Try it -
Write out again only the lines that run from the start of the entries to the line containing "Open the search", both included.

++++

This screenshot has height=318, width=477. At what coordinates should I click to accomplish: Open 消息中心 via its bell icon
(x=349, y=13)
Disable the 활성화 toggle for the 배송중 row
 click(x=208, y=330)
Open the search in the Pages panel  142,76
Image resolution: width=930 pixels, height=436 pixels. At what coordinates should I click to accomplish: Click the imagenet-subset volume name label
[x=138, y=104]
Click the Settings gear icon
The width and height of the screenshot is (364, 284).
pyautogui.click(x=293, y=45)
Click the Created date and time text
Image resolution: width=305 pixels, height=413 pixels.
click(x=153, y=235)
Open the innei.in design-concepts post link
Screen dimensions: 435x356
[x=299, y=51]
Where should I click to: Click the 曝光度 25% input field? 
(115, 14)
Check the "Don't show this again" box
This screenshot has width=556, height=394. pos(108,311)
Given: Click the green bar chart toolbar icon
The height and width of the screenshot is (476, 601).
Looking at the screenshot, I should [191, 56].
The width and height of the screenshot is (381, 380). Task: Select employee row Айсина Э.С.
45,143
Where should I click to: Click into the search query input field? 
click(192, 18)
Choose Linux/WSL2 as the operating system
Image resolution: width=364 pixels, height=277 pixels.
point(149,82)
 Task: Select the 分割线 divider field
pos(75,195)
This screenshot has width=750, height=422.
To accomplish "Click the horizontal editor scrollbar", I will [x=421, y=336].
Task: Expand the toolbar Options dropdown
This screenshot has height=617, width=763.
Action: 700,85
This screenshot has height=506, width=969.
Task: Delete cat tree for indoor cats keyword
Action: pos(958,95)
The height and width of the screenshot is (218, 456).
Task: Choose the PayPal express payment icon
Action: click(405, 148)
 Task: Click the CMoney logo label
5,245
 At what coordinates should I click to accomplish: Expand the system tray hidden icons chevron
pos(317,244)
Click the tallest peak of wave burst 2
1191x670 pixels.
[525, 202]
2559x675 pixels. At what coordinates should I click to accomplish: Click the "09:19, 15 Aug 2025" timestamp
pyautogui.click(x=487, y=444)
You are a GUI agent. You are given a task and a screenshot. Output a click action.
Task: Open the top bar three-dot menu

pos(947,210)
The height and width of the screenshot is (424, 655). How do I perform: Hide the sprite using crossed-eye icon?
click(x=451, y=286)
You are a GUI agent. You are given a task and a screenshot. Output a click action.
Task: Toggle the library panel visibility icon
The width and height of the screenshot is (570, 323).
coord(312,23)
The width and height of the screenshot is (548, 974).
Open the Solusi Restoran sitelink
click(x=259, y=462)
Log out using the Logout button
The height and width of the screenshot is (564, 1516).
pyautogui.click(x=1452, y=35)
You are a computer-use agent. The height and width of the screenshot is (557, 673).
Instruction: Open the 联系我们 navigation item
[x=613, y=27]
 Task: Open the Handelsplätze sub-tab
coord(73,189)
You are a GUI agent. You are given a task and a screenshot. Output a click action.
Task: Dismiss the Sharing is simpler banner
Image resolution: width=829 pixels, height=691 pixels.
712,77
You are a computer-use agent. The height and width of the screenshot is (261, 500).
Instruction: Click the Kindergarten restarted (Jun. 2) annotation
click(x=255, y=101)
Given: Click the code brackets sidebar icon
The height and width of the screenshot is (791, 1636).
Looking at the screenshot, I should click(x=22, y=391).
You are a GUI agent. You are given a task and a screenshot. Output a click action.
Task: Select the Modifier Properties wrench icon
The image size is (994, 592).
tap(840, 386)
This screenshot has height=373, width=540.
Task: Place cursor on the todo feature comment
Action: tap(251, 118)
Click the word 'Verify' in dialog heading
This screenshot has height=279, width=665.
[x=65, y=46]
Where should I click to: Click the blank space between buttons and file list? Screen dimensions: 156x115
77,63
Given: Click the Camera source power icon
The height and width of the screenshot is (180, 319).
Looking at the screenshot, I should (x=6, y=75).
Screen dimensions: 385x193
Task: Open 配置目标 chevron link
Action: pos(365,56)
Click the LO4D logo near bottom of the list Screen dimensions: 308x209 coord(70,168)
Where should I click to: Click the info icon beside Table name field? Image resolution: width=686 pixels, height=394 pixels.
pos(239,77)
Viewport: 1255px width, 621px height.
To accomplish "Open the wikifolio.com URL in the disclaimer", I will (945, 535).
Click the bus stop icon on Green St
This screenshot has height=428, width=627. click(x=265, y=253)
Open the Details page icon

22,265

++++

Response area -
This screenshot has height=318, width=477. At what coordinates should I click to accomplish: Open 消息中心 via its bell icon
(x=349, y=13)
Disable the 활성화 toggle for the 배송중 row
 click(x=208, y=330)
Open the search in the Pages panel  142,76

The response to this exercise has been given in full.